Ferroptosis promotes sepsis-related lung injury via endothelial cell senescence

Abstract

This study investigated the role of ferroptosis in vascular cell senescence induced by sepsis and elucidated the regulatory mechanism of the SIRT4-STAT3-ACSL4 signaling axis. The results showed that ferroptosis was significantly activated in pulmonary vascular endothelial cells under septic conditions, leading to the promotion of cellular senescence and exacerbation of lung injury. Inhibition of ferroptosis effectively attenuated cellular senescence and alleviated sepsis-associated lung damage. This study identified ACSL4 as a key regulator of ferroptosis, with its expression markedly elevated in senescent cells and in the lung tissues of septic mice.
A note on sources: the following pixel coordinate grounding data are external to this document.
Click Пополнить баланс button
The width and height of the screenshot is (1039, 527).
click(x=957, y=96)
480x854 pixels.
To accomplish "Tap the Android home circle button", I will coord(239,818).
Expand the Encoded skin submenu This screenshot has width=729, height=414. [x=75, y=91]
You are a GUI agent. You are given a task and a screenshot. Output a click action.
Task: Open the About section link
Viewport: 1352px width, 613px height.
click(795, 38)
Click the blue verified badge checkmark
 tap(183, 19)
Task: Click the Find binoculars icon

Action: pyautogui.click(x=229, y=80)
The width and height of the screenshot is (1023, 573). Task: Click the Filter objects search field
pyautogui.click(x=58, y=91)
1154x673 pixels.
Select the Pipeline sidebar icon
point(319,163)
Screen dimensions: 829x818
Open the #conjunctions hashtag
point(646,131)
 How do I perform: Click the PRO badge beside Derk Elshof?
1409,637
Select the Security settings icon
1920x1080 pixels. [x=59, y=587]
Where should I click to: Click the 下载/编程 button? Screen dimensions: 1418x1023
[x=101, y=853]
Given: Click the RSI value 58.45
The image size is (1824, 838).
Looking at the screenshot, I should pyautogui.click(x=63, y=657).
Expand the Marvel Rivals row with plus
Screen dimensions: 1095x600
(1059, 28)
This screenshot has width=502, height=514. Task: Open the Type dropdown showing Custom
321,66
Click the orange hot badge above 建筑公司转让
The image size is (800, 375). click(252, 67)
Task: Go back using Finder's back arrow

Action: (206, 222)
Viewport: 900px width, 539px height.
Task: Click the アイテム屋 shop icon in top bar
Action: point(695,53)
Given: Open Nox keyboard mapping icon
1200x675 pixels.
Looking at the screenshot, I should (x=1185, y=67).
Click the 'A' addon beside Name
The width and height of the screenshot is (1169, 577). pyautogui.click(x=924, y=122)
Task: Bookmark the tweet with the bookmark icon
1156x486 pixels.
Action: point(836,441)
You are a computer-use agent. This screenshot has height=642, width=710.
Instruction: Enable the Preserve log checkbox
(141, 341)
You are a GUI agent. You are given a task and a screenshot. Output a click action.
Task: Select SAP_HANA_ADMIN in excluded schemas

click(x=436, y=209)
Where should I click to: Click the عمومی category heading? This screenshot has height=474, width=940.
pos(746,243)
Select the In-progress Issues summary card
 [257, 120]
Further mechanistic studies revealed that SIRT4 suppresses ACSL4 transcription by modulating STAT3 acetylation, while SIRT4 deficiency enhances both ferroptosis and the senescence phenotype. Functional experiments confirmed that SIRT4 overexpression reversed LPS-induced cellular senescence and ferroptosis. This study highlights the critical role of ferroptosis in sepsis-related senescence and proposes that the SIRT4-STAT3-ACSL4 axis serves as a central regulatory mechanism in lung injury. These findings provide new insights into the interplay between ferroptosis and cellular senescence.